=== 文書の抜粋 ===

機械と競争して家族が拡張する
週末、実家近くの大型スーパー(イオン)に立ち寄ったら、レジの半分が「セルフレジ」に変わっていた。半分は人力レジのままなんだけど、半分(10コくらい)は客が自分でカゴの中の商品をかざして機械にバーコードを読み取らせてお会計するスタイルになっていた。
せっかくなのでセルフレジに挑戦してみたら、いとも簡単にできてしまって、またびっくり(私は機械音痴だ)。銀行のATMみたいに、画面と声のナレーションで操作をナビゲートしてくれるんだけど、いやぁ、わかりやすい。さっさとできて待ち時間もない。
父に訊いたら、他のイオンの店鋪でもセルフレジが導入されているのを見かけたとか。こういうのは郊外のほうが進みが早いのかもしれない。まぁ、すでにそこら中でデジタル・オートメーション化は進んでいるわけだけど、あぁついにここまで来たか、という感じ。

===

作業内容
上のセルフレジについての文章のうち、「機械と競争して家族が拡張する」から「ここまで来たか、という感じ。」までを一字一句そのまま書き写してください。

=== 提供データ ===

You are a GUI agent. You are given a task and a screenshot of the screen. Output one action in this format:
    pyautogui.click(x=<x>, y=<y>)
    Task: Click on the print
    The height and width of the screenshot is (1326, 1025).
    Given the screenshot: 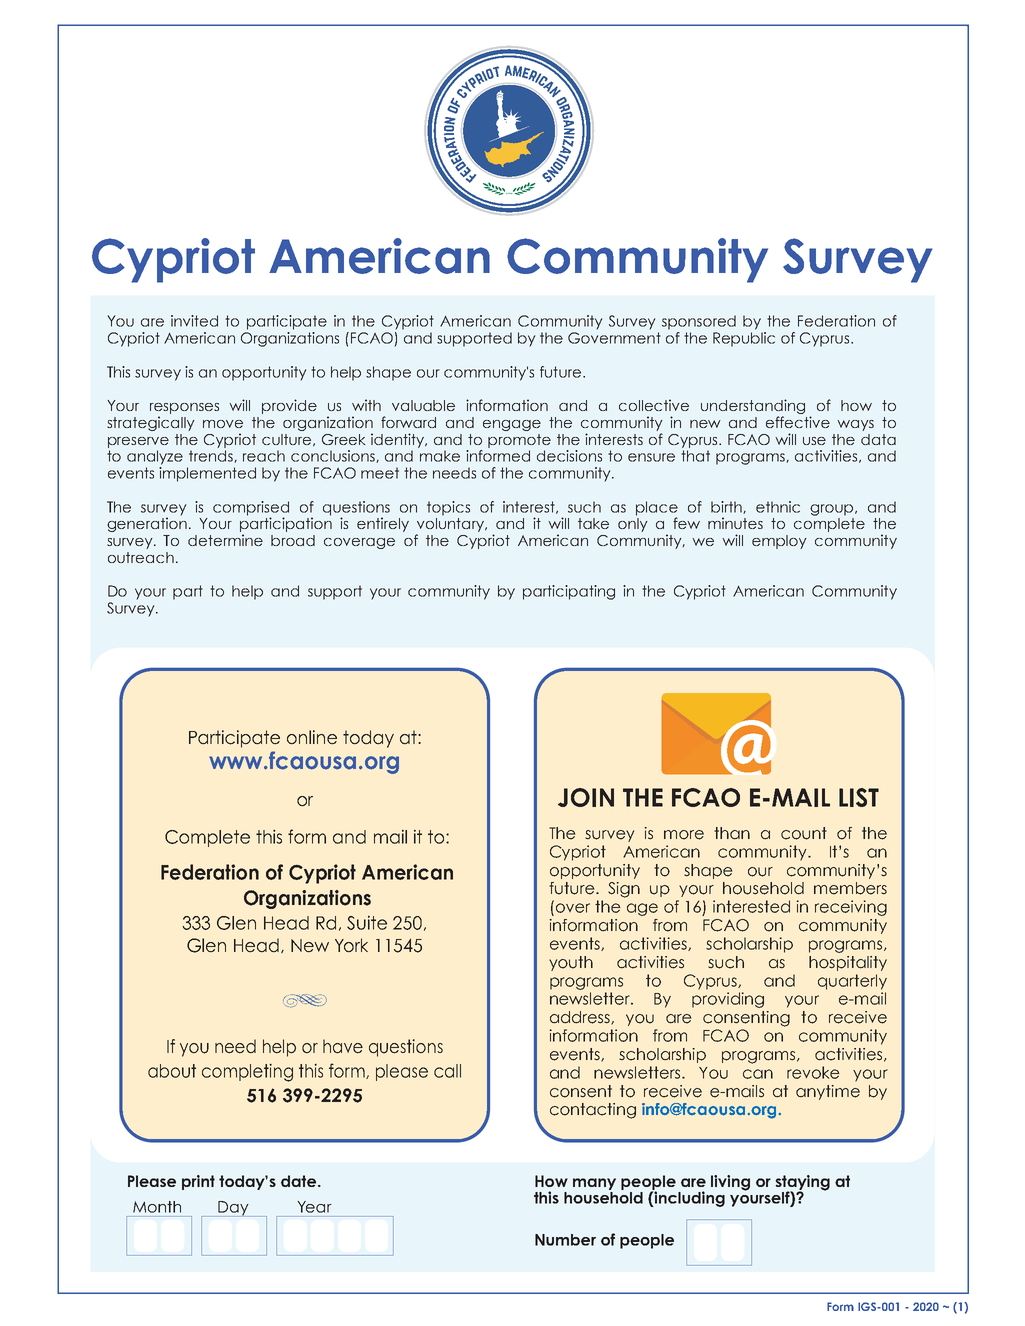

===

解答
機械と競争して家族が拡張する
週末、実家近くの大型スーパー(イオン)に立ち寄ったら、レジの半分が「セルフレジ」に変わっていた。半分は人力レジのままなんだけど、半分(10コくらい)は客が自分でカゴの中の商品をかざして機械にバーコードを読み取らせてお会計するスタイルになっていた。
せっかくなのでセルフレジに挑戦してみたら、いとも簡単にできてしまって、またびっくり(私は機械音痴だ)。銀行のATMみたいに、画面と声のナレーションで操作をナビゲートしてくれるんだけど、いやぁ、わかりやすい。さっさとできて待ち時間もない。
父に訊いたら、他のイオンの店鋪でもセルフレジが導入されているのを見かけたとか。こういうのは郊外のほうが進みが早いのかもしれない。まぁ、すでにそこら中でデジタル・オートメーション化は進んでいるわけだけど、あぁついにここまで来たか、という感じ。